Task: Comb the records below for the string "will" and copy each line where it turns up.

Records shown:

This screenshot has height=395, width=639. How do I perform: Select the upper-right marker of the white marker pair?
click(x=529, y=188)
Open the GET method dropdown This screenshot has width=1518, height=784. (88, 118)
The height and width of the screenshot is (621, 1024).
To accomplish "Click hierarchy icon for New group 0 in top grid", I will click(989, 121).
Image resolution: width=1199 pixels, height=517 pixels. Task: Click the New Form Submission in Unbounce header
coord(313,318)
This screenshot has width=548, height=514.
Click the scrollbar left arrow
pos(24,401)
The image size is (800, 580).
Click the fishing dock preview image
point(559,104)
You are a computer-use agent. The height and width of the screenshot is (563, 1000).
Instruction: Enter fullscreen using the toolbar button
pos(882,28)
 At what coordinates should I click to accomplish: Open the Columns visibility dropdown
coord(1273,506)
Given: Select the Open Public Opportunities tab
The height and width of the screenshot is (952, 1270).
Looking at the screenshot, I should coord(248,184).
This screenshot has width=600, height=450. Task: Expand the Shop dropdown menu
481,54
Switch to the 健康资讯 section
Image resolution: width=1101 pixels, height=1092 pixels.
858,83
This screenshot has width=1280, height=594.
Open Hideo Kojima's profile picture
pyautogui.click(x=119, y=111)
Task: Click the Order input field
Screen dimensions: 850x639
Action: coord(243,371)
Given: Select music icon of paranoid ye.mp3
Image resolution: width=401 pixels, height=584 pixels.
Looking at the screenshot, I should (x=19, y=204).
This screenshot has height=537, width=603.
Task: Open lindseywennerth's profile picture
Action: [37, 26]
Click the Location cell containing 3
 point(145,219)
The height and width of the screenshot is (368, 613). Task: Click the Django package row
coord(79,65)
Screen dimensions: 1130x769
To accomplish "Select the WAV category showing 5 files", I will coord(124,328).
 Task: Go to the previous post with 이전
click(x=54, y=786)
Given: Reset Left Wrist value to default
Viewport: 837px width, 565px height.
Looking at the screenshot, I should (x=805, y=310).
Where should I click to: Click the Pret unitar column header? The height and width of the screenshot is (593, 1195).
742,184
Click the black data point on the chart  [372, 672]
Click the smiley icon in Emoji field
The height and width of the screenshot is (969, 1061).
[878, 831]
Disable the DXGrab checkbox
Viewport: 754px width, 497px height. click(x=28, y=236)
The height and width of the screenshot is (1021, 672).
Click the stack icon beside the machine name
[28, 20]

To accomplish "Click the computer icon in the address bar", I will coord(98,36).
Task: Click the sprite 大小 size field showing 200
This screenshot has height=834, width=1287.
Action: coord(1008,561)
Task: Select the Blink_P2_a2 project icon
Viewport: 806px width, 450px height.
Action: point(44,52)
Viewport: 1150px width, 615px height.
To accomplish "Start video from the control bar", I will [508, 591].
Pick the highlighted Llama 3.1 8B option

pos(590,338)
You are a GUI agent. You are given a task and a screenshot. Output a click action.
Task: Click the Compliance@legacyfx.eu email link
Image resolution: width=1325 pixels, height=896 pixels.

Answer to this exercise:
To accomplish "Click hierarchy icon for New group 0 in top grid", I will click(989, 121).
To accomplish "Select the WAV category showing 5 files", I will coord(124,328).
To accomplish "Click the computer icon in the address bar", I will coord(98,36).
To accomplish "Start video from the control bar", I will [508, 591].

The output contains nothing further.